§ **Work task**
Give again, word for word, each line of the data from the first through the one containing "[Whatsapp] (114, 2558)". Pictures stay out.

++++++++

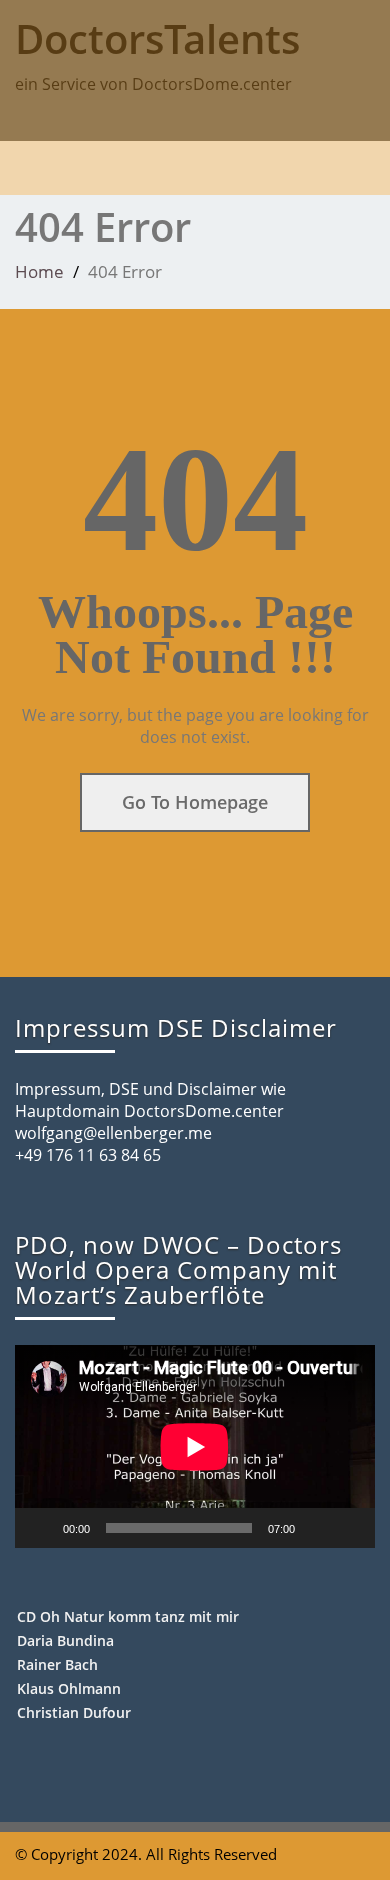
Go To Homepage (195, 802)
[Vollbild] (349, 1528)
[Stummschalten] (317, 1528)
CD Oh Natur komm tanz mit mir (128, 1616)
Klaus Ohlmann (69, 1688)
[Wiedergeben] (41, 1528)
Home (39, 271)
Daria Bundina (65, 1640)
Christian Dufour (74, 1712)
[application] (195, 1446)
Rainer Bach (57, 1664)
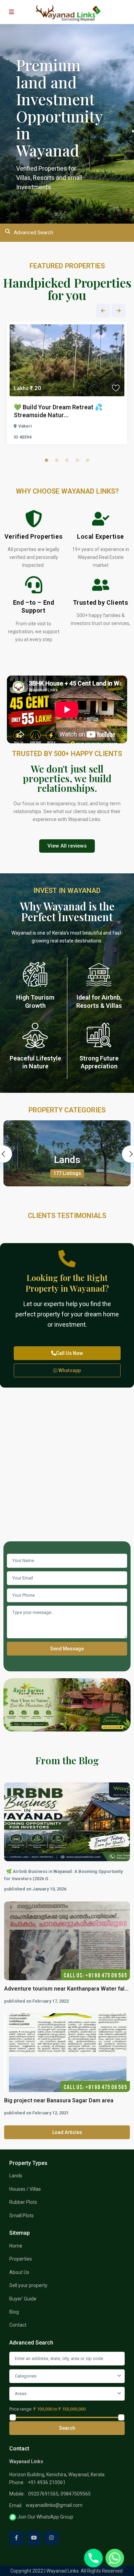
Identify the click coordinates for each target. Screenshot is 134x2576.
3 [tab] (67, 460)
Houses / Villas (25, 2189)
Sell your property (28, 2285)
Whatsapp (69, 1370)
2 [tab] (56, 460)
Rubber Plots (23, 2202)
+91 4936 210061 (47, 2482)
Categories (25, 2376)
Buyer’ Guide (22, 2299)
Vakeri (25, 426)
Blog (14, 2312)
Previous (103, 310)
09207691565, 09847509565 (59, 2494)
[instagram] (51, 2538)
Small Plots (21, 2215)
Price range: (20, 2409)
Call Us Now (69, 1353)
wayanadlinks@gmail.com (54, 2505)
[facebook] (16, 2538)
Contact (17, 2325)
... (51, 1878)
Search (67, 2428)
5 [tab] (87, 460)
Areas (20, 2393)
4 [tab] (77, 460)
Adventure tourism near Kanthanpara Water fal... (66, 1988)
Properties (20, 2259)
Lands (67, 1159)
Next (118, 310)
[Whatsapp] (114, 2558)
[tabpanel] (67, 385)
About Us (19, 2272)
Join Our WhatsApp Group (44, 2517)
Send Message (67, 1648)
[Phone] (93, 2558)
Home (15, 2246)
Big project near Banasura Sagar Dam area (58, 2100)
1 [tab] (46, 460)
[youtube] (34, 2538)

++++++++

§ **Response to this task**
Go To Homepage (195, 802)
[Vollbild] (349, 1528)
[Stummschalten] (317, 1528)
CD Oh Natur komm tanz mit mir (128, 1616)
Klaus Ohlmann (69, 1688)
[Wiedergeben] (41, 1528)
Home (39, 271)
Daria Bundina (65, 1640)
Christian Dufour (74, 1712)
[application] (195, 1446)
Rainer Bach (57, 1664)
Identify the click coordinates for each target. Screenshot is 134x2576.
3 [tab] (67, 460)
Houses / Villas (25, 2189)
Sell your property (28, 2285)
Whatsapp (69, 1370)
2 [tab] (56, 460)
Rubber Plots (23, 2202)
+91 4936 210061 (47, 2482)
Categories (25, 2376)
Buyer’ Guide (22, 2299)
Vakeri (25, 426)
Blog (14, 2312)
Previous (103, 310)
09207691565, 09847509565 (59, 2494)
[instagram] (51, 2538)
Small Plots (21, 2215)
Price range: (20, 2409)
Call Us Now (69, 1353)
wayanadlinks@gmail.com (54, 2505)
[facebook] (16, 2538)
Contact (17, 2325)
... (51, 1878)
Search (67, 2428)
5 [tab] (87, 460)
Areas (20, 2393)
4 [tab] (77, 460)
Adventure tourism near Kanthanpara Water fal... (66, 1988)
Properties (20, 2259)
Lands (67, 1159)
Next (118, 310)
[Whatsapp] (114, 2558)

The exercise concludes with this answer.